Economists Guess As Fed Meets Despite A Slowing Economy And Strong Stock Market, Some Analysts Still Worry About Interest Rates

Associated Press

Wall Street has been positively giddy of late because of a growing belief that the Federal Reserve has finished raising interest rates. Stocks hit another record high Monday, but many private economists said the euphoria may be premature.

The view that the Fed has achieved its hoped-for “soft landing” helped to spur rallies in stock and bond markets in advance of today’s closed-door meeting of Fed policy-makers.

The markets believe widespread signs of an economic slowdown could make the Fed’s February rate increase, the seventh in a year, the last.
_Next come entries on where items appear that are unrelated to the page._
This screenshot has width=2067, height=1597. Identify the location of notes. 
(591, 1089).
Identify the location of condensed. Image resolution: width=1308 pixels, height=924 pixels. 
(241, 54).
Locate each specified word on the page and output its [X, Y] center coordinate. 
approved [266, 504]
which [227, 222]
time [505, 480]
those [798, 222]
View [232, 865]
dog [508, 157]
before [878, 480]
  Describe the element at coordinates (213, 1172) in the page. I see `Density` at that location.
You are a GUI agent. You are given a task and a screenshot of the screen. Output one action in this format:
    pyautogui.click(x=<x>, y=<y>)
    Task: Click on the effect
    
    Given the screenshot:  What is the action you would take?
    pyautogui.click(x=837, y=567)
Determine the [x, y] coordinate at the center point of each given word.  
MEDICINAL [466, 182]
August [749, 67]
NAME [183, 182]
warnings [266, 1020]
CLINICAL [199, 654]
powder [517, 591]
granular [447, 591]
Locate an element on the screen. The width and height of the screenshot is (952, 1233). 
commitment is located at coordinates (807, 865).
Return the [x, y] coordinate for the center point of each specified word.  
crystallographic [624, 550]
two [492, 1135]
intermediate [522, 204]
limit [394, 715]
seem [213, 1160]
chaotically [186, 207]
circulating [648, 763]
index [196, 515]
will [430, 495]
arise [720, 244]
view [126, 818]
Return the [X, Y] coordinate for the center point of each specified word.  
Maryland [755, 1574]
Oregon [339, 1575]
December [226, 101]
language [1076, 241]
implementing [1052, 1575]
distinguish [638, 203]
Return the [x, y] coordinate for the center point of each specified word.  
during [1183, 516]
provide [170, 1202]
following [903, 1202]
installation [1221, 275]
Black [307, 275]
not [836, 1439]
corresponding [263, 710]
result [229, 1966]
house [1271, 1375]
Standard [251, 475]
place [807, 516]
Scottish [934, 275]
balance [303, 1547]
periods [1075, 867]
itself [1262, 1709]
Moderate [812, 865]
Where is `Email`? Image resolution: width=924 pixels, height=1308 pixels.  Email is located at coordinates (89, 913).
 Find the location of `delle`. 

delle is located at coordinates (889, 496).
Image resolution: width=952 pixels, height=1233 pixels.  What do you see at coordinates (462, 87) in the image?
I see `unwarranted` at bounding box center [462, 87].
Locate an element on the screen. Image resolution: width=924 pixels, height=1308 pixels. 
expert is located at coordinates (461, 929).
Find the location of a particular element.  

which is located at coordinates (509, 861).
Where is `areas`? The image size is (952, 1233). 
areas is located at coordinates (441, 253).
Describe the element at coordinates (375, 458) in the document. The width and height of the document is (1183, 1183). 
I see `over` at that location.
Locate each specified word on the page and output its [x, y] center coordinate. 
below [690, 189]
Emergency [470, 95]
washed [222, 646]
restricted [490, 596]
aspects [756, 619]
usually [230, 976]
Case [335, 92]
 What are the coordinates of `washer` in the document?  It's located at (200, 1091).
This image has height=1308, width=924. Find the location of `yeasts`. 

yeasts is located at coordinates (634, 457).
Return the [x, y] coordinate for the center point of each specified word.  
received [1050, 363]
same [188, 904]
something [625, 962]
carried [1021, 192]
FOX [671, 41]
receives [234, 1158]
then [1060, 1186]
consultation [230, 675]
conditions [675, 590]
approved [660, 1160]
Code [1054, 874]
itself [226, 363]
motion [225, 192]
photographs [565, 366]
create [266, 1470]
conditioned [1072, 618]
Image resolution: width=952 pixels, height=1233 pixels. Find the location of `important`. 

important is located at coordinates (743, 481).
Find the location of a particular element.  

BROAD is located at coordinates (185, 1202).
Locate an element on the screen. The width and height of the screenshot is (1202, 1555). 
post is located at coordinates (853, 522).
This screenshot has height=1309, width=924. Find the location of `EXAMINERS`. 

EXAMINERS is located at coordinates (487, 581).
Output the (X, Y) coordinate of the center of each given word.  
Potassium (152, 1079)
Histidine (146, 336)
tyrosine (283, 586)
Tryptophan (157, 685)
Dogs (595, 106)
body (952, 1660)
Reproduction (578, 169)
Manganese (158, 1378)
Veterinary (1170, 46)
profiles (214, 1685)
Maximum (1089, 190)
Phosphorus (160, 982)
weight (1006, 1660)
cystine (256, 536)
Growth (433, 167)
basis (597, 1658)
There was more evidence of a slowdown Monday with a report that sales of existing homes plunged 5 percent in February.

This added evidence of a slowdown helped push the Dow Jones industrial average to a new high of 4,157.34, a gain of 18.67 points. Monday’s increase followed a 50.84 gain on Friday.

Heavy demand for bonds helped push the rate on Treasury’s benchmark 30-year bond to a ninemonth low of 7.31 percent, down sharply from a November high of 8.18 percent.

But many private economists, while not looking for a rate increase this week, said recent signs of weakness in interest-sensitive sectors such as home sales could represent only a pause that will be followed by renewed strength.

“The Fed is patting itself on the back right now. Policy-makers think the soft landing is at hand, but I think they are premature. I am looking for a pause and then a rebound,” said David Jones, an economist at Aubrey G. Lanston & Co.

Jones and other analysts predicted the Fed would remain on the sidelines at this meeting but could resume raising rates at its next session of the Federal Open Market Committee May 23.

“The conventional wisdom is that interest rates aren’t going any higher, but I believe there will be a snap-back in consumer spending that will keep the economy growing at a faster pace than the Fed’s target for sustainable growth,” said Eugene Sherman, chief economist at M.A. Schapiro & Co. in New York.

Not all economists agreed with this rising-rate scenario. Some said they believe the economy is slowing to a pace that will keep inflation under control and thus allow the central bank to stay on the sidelines.

The most optimistic are even forecasting that the Fed could start cutting interest rates either late this year or early in 1996.